Un estudio logró determinar la relación entre la pobreza y la religión. Los resultados te sorprenderán

Mientras más grandes son las carencias económicas, mayor es la fe para que todo cambie. Esto pasa en los países más pobres, donde las posibilidades de salir de la crisis parecen imposibles, mientras que en los países ricos, las creencias religiosas son diferentes.

Una encuesta mundial de Gallup– firma especializada en análisis de datos y mercados– intentó calcular en el 2017 cuán importante es la religión en la vida de los ciudadanos de más de 66 países del mundo.

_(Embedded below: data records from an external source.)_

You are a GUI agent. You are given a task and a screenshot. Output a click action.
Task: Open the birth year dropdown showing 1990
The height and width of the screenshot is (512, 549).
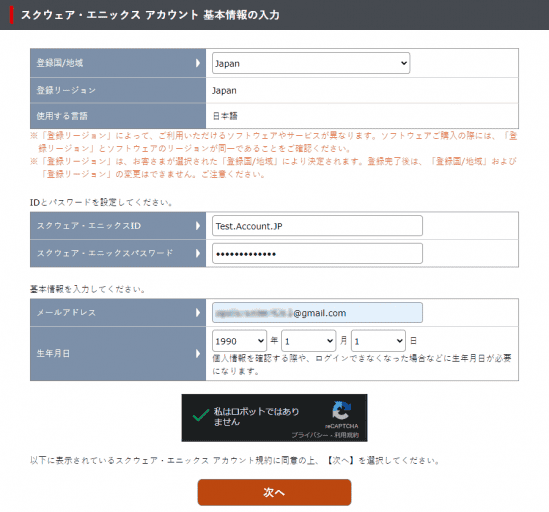coord(239,341)
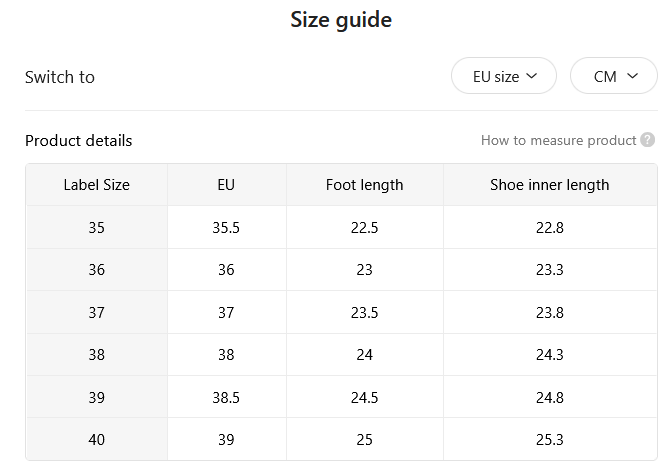Click the question mark help icon

pos(647,140)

El promedio global de los adultos que consideraban a la fe como algo imprescindible en su vida fue del 62 %, nada sorprendente para una sociedad global que se autodefine en un 87 % creyente y apenas 13 % atea, reseña el portal Cultura Colectiva.

No obstante, las diferencias se hicieron visibles entre las condiciones materiales de los países más y menos creyentes de todo el estudio:

Los 6 países que consideraron menos importante la fe en su día a día fueron Estonia (16 %), Suecia (17 %), Dinamarca (19 %), Japón (24 %), Hong Kong (24 %) y el Reino Unido (27 %). Todos tienen en común un Índice de Desarrollo Humano alto (mayor a 86%) y son reconocidos por su calidad de vida y servicios de salud.

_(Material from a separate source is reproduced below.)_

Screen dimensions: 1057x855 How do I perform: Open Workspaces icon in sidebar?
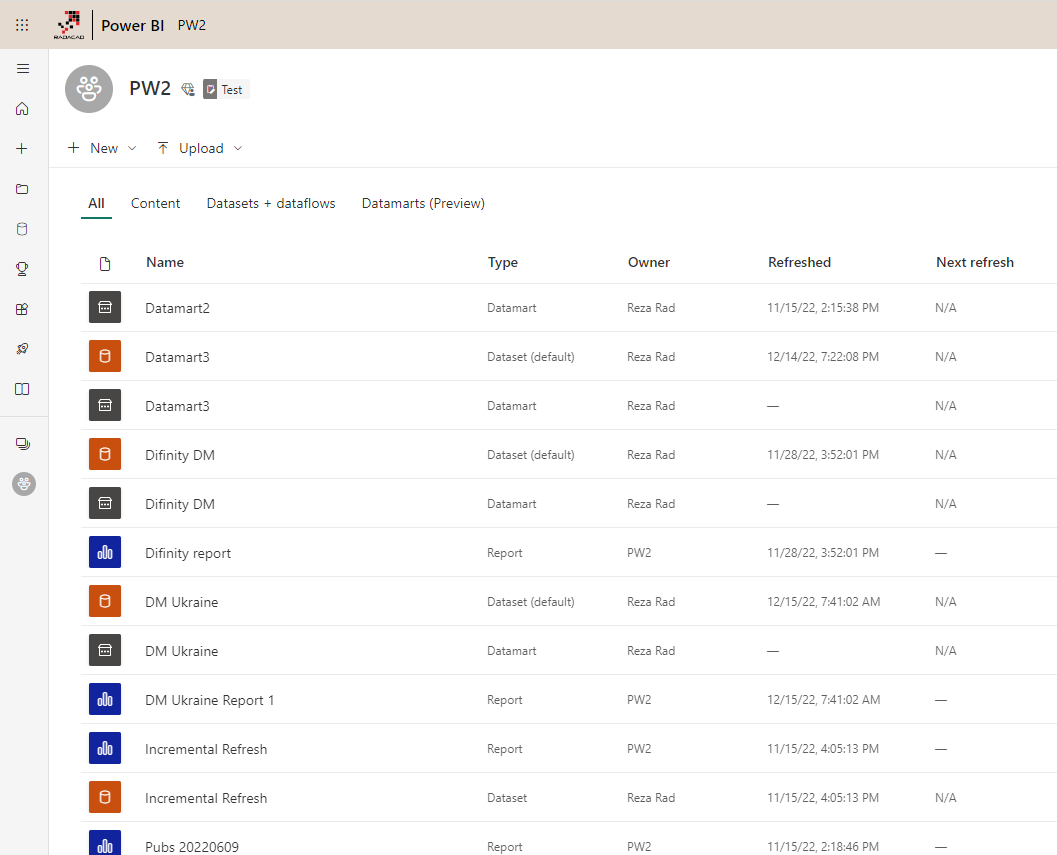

En el otro extremo, los 6 países más creyentes fueron Tailandia (el ganador indiscutible con un 98 % de religiosidad), seguido de Nigeria (97 %), India, Ghana, Costa de Marfil y Papúa Nueva Guinea (todos con 94 %), naciones que se consideran en vías de desarrollo o bien, países de nulo crecimiento económico, donde los ingresos y la riqueza se encuentran peor repartidos.

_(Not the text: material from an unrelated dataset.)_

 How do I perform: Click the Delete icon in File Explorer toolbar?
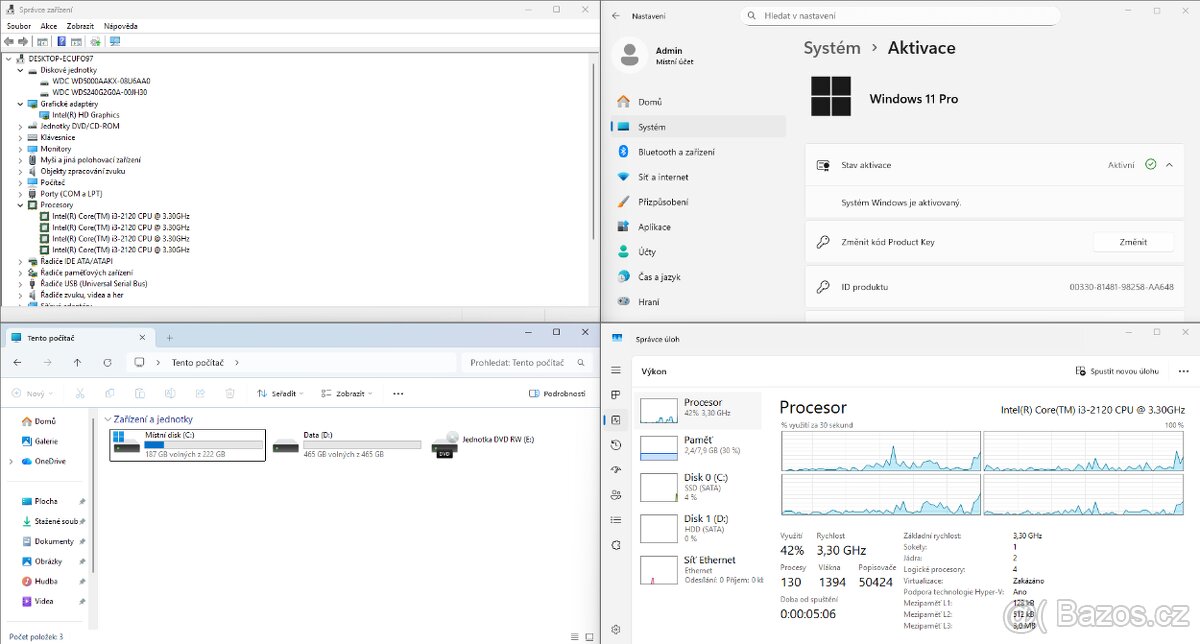pos(230,393)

La explicación científica deja en evidencia que la pobreza es el factor que incide directamente en la fe y no viceversa: a mayores carencias, falta de acceso a la educación y peores condiciones materiales, la fortaleza que un sinfín de personas encuentran en la fe parece ser un incentivo que les ayuda a llevar mejor el día a día.